OBJECTIVE:
Turn these records into a numbered list, leaving out blank lines.

━━ STORED ROWS ━━

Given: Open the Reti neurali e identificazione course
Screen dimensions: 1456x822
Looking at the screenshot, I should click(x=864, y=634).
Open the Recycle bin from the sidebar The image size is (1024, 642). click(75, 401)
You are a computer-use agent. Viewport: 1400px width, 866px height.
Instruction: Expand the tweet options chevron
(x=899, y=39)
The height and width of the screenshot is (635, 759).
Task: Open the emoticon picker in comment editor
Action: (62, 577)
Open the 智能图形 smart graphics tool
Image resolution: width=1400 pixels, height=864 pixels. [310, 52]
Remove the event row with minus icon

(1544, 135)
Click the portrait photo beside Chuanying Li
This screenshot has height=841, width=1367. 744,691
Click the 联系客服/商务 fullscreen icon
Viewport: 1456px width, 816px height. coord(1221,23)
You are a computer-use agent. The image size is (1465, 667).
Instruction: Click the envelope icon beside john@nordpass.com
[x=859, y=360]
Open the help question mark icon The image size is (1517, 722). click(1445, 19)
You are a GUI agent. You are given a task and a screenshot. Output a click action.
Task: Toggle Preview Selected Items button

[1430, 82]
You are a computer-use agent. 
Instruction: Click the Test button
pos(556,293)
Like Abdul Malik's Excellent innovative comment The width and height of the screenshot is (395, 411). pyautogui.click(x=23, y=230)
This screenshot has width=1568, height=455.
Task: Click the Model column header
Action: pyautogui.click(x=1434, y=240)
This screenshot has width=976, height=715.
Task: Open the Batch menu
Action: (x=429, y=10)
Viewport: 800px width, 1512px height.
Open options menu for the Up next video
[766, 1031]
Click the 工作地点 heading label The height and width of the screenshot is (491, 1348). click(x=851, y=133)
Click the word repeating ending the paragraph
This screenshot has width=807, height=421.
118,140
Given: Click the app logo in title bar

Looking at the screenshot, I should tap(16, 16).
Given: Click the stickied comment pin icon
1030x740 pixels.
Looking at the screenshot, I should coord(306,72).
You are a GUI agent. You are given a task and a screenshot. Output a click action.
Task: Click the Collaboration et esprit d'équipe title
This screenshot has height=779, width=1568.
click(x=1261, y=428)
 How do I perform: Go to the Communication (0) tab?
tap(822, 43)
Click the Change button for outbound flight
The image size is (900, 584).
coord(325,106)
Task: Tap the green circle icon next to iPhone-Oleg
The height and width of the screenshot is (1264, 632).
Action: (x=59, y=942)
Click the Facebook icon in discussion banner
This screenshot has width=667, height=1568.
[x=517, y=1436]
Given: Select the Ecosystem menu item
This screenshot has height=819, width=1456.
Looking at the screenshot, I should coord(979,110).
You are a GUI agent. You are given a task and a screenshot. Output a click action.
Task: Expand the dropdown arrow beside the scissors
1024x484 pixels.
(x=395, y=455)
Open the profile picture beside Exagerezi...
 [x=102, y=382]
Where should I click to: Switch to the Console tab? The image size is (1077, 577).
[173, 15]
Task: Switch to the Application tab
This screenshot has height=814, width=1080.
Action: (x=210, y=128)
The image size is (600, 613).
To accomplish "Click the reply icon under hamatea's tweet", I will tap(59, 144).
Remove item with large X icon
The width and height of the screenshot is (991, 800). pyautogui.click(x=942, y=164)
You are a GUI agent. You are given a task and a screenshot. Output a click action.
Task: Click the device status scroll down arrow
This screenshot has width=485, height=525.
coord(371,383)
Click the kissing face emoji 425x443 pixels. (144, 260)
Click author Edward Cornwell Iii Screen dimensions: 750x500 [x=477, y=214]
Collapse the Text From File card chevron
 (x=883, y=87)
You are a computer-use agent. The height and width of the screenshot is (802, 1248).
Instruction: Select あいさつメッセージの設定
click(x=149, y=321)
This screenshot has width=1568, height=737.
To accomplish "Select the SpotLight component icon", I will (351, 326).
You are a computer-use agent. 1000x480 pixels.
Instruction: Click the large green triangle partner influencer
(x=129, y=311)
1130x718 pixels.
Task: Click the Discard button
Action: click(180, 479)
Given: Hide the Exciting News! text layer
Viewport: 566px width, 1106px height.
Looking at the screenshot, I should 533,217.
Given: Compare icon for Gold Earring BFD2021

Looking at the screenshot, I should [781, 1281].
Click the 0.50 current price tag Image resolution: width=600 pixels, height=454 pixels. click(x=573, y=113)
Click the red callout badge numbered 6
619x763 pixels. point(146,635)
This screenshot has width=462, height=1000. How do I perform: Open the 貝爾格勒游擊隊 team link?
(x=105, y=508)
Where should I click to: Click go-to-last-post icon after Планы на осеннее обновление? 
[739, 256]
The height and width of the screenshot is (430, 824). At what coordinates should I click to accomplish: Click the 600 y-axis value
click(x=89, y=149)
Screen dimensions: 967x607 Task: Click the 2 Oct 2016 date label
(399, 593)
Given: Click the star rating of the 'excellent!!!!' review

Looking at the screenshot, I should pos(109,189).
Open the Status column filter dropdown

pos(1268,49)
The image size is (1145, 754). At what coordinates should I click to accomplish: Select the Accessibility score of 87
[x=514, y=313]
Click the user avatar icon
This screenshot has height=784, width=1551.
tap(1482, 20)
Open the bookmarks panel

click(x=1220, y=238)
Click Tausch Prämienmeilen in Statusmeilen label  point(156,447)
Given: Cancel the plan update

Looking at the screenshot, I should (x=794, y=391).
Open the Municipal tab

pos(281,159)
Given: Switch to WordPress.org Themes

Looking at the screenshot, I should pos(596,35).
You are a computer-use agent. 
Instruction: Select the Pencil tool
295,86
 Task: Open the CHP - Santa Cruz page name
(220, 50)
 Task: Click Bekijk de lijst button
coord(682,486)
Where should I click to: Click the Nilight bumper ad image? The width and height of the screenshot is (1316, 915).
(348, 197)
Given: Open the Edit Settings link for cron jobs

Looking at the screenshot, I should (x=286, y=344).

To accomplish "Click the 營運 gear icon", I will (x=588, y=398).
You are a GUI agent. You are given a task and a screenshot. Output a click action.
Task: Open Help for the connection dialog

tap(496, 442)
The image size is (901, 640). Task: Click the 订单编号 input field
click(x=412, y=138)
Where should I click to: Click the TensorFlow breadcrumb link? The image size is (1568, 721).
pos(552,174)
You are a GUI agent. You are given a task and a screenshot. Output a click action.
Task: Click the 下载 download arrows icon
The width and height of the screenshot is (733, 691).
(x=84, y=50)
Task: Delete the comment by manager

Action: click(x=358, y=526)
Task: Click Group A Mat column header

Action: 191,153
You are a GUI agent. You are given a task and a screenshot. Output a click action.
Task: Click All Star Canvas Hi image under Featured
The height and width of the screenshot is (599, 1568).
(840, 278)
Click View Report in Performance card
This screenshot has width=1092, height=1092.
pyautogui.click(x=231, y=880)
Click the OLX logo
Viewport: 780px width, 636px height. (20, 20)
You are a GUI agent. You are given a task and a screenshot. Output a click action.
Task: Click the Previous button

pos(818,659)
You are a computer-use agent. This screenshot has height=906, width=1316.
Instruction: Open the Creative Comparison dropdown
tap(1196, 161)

━━━

OUTPUT OF THE EXERCISE:
1. Given: Open the Reti neurali e identificazione course
2. Screen dimensions: 1456x822
3. Looking at the screenshot, I should click(x=864, y=634).
4. Open the Recycle bin from the sidebar The image size is (1024, 642). click(75, 401)
5. You are a computer-use agent. Viewport: 1400px width, 866px height.
6. Instruction: Expand the tweet options chevron
7. (x=899, y=39)
8. The height and width of the screenshot is (635, 759).
9. Task: Open the emoticon picker in comment editor
10. Action: (62, 577)
11. Open the 智能图形 smart graphics tool
12. Image resolution: width=1400 pixels, height=864 pixels. [310, 52]
13. Remove the event row with minus icon
14. (1544, 135)
15. Click the portrait photo beside Chuanying Li
16. This screenshot has height=841, width=1367. 744,691
17. Click the 联系客服/商务 fullscreen icon
18. Viewport: 1456px width, 816px height. coord(1221,23)
19. You are a computer-use agent. The image size is (1465, 667).
20. Instruction: Click the envelope icon beside john@nordpass.com
21. [x=859, y=360]
22. Open the help question mark icon The image size is (1517, 722). click(1445, 19)
23. You are a GUI agent. You are given a task and a screenshot. Output a click action.
24. Task: Toggle Preview Selected Items button
25. [1430, 82]
26. You are a computer-use agent. 
27. Instruction: Click the Test button
28. pos(556,293)
29. Like Abdul Malik's Excellent innovative comment The width and height of the screenshot is (395, 411). pyautogui.click(x=23, y=230)
30. This screenshot has width=1568, height=455.
31. Task: Click the Model column header
32. Action: pyautogui.click(x=1434, y=240)
33. This screenshot has width=976, height=715.
34. Task: Open the Batch menu
35. Action: (x=429, y=10)
36. Viewport: 800px width, 1512px height.
37. Open options menu for the Up next video
38. [766, 1031]
39. Click the 工作地点 heading label The height and width of the screenshot is (491, 1348). click(x=851, y=133)
40. Click the word repeating ending the paragraph
41. This screenshot has width=807, height=421.
42. 118,140
43. Given: Click the app logo in title bar
44. Looking at the screenshot, I should tap(16, 16).
45. Given: Click the stickied comment pin icon
46. 1030x740 pixels.
47. Looking at the screenshot, I should coord(306,72).
48. You are a GUI agent. You are given a task and a screenshot. Output a click action.
49. Task: Click the Collaboration et esprit d'équipe title
50. This screenshot has height=779, width=1568.
51. click(x=1261, y=428)
52.  How do I perform: Go to the Communication (0) tab?
53. tap(822, 43)
54. Click the Change button for outbound flight
55. The image size is (900, 584).
56. coord(325,106)
57. Task: Tap the green circle icon next to iPhone-Oleg
58. The height and width of the screenshot is (1264, 632).
59. Action: (x=59, y=942)
60. Click the Facebook icon in discussion banner
61. This screenshot has width=667, height=1568.
62. [x=517, y=1436]
63. Given: Select the Ecosystem menu item
64. This screenshot has height=819, width=1456.
65. Looking at the screenshot, I should coord(979,110).
66. You are a GUI agent. You are given a task and a screenshot. Output a click action.
67. Task: Expand the dropdown arrow beside the scissors
68. 1024x484 pixels.
69. (x=395, y=455)
70. Open the profile picture beside Exagerezi...
71.  [x=102, y=382]
72. Where should I click to: Switch to the Console tab? The image size is (1077, 577).
73. [173, 15]
74. Task: Switch to the Application tab
75. This screenshot has height=814, width=1080.
76. Action: (x=210, y=128)
77. The image size is (600, 613).
78. To accomplish "Click the reply icon under hamatea's tweet", I will tap(59, 144).
79. Remove item with large X icon
80. The width and height of the screenshot is (991, 800). pyautogui.click(x=942, y=164)
81. You are a GUI agent. You are given a task and a screenshot. Output a click action.
82. Task: Click the device status scroll down arrow
83. This screenshot has width=485, height=525.
84. coord(371,383)
85. Click the kissing face emoji 425x443 pixels. (144, 260)
86. Click author Edward Cornwell Iii Screen dimensions: 750x500 [x=477, y=214]
87. Collapse the Text From File card chevron
88.  (x=883, y=87)
89. You are a computer-use agent. The height and width of the screenshot is (802, 1248).
90. Instruction: Select あいさつメッセージの設定
91. click(x=149, y=321)
92. This screenshot has width=1568, height=737.
93. To accomplish "Select the SpotLight component icon", I will (351, 326).
94. You are a computer-use agent. 1000x480 pixels.
95. Instruction: Click the large green triangle partner influencer
96. (x=129, y=311)
97. 1130x718 pixels.
98. Task: Click the Discard button
99. Action: click(180, 479)
100. Given: Hide the Exciting News! text layer
101. Viewport: 566px width, 1106px height.
102. Looking at the screenshot, I should 533,217.
103. Given: Compare icon for Gold Earring BFD2021
104. Looking at the screenshot, I should [781, 1281].
105. Click the 0.50 current price tag Image resolution: width=600 pixels, height=454 pixels. click(x=573, y=113)
106. Click the red callout badge numbered 6
107. 619x763 pixels. point(146,635)
108. This screenshot has width=462, height=1000. How do I perform: Open the 貝爾格勒游擊隊 team link?
109. (x=105, y=508)
110. Where should I click to: Click go-to-last-post icon after Планы на осеннее обновление? 
111. [739, 256]
112. The height and width of the screenshot is (430, 824). At what coordinates should I click to accomplish: Click the 600 y-axis value
113. click(x=89, y=149)
114. Screen dimensions: 967x607 Task: Click the 2 Oct 2016 date label
115. (399, 593)
116. Given: Click the star rating of the 'excellent!!!!' review
117. Looking at the screenshot, I should pos(109,189).
118. Open the Status column filter dropdown
119. pos(1268,49)
120. The image size is (1145, 754). At what coordinates should I click to accomplish: Select the Accessibility score of 87
121. [x=514, y=313]
122. Click the user avatar icon
123. This screenshot has height=784, width=1551.
124. tap(1482, 20)
125. Open the bookmarks panel
126. click(x=1220, y=238)
127. Click Tausch Prämienmeilen in Statusmeilen label  point(156,447)
128. Given: Cancel the plan update
129. Looking at the screenshot, I should (x=794, y=391).
130. Open the Municipal tab
131. pos(281,159)
132. Given: Switch to WordPress.org Themes
133. Looking at the screenshot, I should pos(596,35).
134. You are a computer-use agent. 
135. Instruction: Select the Pencil tool
136. 295,86
137.  Task: Open the CHP - Santa Cruz page name
138. (220, 50)
139.  Task: Click Bekijk de lijst button
140. coord(682,486)
141. Where should I click to: Click the Nilight bumper ad image? The width and height of the screenshot is (1316, 915).
142. (348, 197)
143. Given: Open the Edit Settings link for cron jobs
144. Looking at the screenshot, I should (x=286, y=344).
145. To accomplish "Click the 營運 gear icon", I will (x=588, y=398).
146. You are a GUI agent. You are given a task and a screenshot. Output a click action.
147. Task: Open Help for the connection dialog
148. tap(496, 442)
149. The image size is (901, 640). Task: Click the 订单编号 input field
150. click(x=412, y=138)
151. Where should I click to: Click the TensorFlow breadcrumb link? The image size is (1568, 721).
152. pos(552,174)
153. You are a GUI agent. You are given a task and a screenshot. Output a click action.
154. Task: Click the 下载 download arrows icon
155. The width and height of the screenshot is (733, 691).
156. (x=84, y=50)
157. Task: Delete the comment by manager
158. Action: click(x=358, y=526)
159. Task: Click Group A Mat column header
160. Action: 191,153
161. You are a GUI agent. You are given a task and a screenshot. Output a click action.
162. Task: Click All Star Canvas Hi image under Featured
163. The height and width of the screenshot is (599, 1568).
164. (840, 278)
165. Click View Report in Performance card
166. This screenshot has width=1092, height=1092.
167. pyautogui.click(x=231, y=880)
168. Click the OLX logo
169. Viewport: 780px width, 636px height. (20, 20)
170. You are a GUI agent. You are given a task and a screenshot. Output a click action.
171. Task: Click the Previous button
172. pos(818,659)
173. You are a computer-use agent. This screenshot has height=906, width=1316.
174. Instruction: Open the Creative Comparison dropdown
175. tap(1196, 161)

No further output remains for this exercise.